I run a sister site to NewsRedux, InOtherNews.us, which I started in June 2009 as a place to notate the expanding online, local news and information landscape. The site has 65 news outlet listings in 24 states (and I have a backlog of about 20 more sites that need posting). I am led to new sites almost daily.

Some observations in the months since InOtherNews began:

  • The hyperlocal and new news ecology is young. Most of the sites in my directory were started after 2004. This is a natural coincidence to the rise of the Internet as an inexpensive, viable news platform, and the decline of the traditional news  industry, especially newspapers.
  • The new news is personal, and is shedding most hallmarks of traditional media in apperance while maintaining ethical journalism. Quirky names not withstanding – Sheepshead Bite (Brooklyn NY), Chattarati (Chattanooga TN), Rust Wire (Akron OH and Pittsburgh PA), Broken Sidewalk (Louisville KY) – individualism is pervasive. Though many news start-ups are working within the confines of blogging platforms or Drupal, there’s still an enormous array of site presentation. Editorial voice is sometimes injected in coverage, usually reflected in story selection, and there’s an attitude in coverage.

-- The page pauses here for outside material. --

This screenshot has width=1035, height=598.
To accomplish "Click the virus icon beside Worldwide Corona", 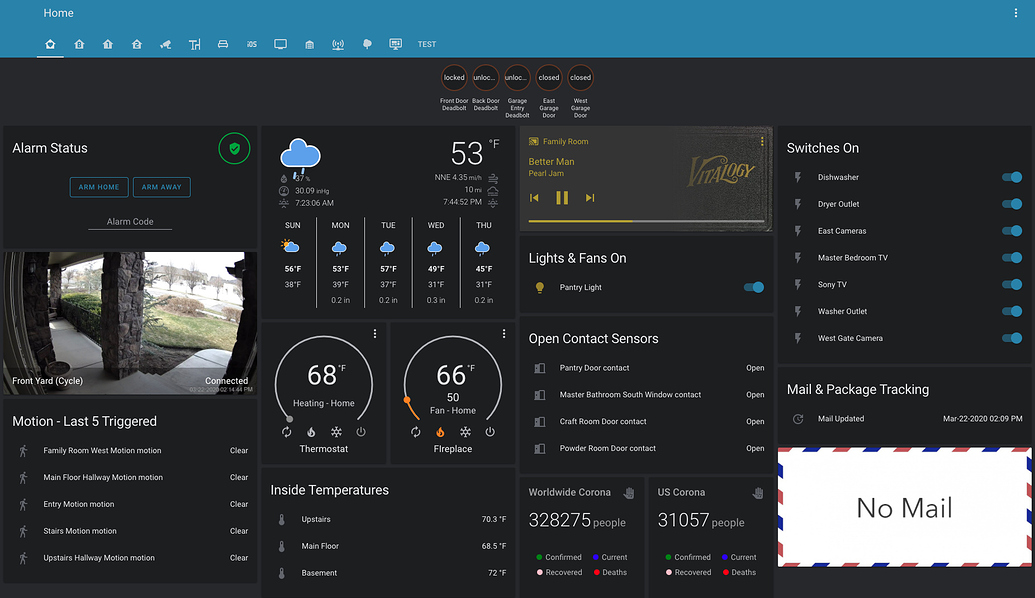I will [628, 492].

  • A large portion of the start-ups I’ve identified are run by former traditional media labor (myself included, I came from print until my layoff last year), usually past newspaper reporters and editors.

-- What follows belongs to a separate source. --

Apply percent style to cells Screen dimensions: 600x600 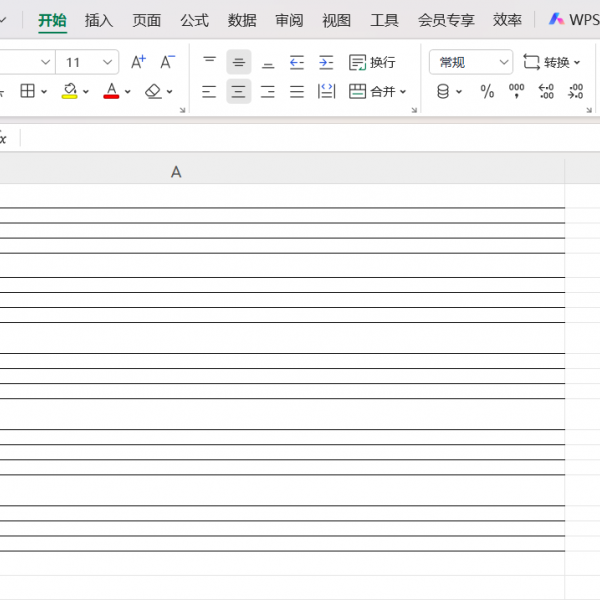click(x=487, y=92)
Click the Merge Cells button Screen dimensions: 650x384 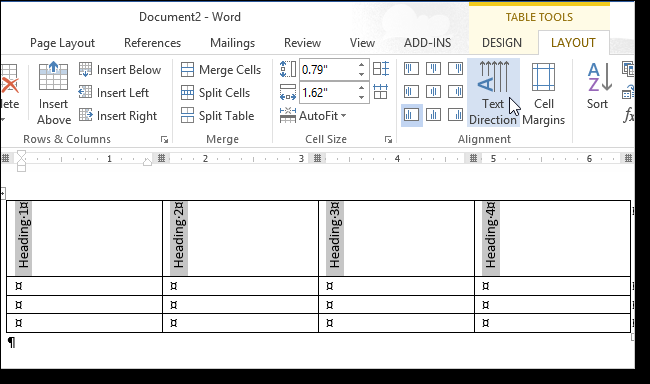[x=221, y=70]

  • Collaboration is typical. Sites link to mainstream media or other outlets to bolster coverage, the public contributes through op-eds, guest columns and comments, local advertisers are investing in ad space.
  • Universities are providing some local news content through start-up sites. The City University of New York journalism school has launched online local news outlets and is partnering with The New York Times. Hofstra University in Long Island has an ambitious student journalism news site covering towns near the university. And Temple University in Philadelphia and the University of Southern California in Los Angeles are off and running with urban reporting reporting labs. Temple runs the Multimedia Urban Reporting Lab’s Philadelphia Neighborhoods, and USC has Intersections: The South Los Angeles Reporting Project.

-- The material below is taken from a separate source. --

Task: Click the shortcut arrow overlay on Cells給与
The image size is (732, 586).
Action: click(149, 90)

  • News start-up founders, if they are not grant-supported, are sustaining operations with sweat equity, waiting for an eventual payoff.
  • Small news start-ups are nimble.
  • News start-ups are experimenting with different revenue models. Whether nonprofit or a commercial outlet, there’s a mix of traditional online advertising, donations, grant funding, sponsorships, and conference hosting.
  • And most important: new news sites are bringing media diversity in their communities. The sites may not pose business and content “competition” to traditional outlets yet, but that they offer another perspective to the overall community narrative.

As a New America Foundation fellow with the Media Policy Initiative, I am taking a deeper look at community news and news ecosystems. I am so far finding that there is little hard data on this part of the industry. With little data, it is difficult to gauge the specific direction of these new businesses, what their needs are for sustainability and what their goals are.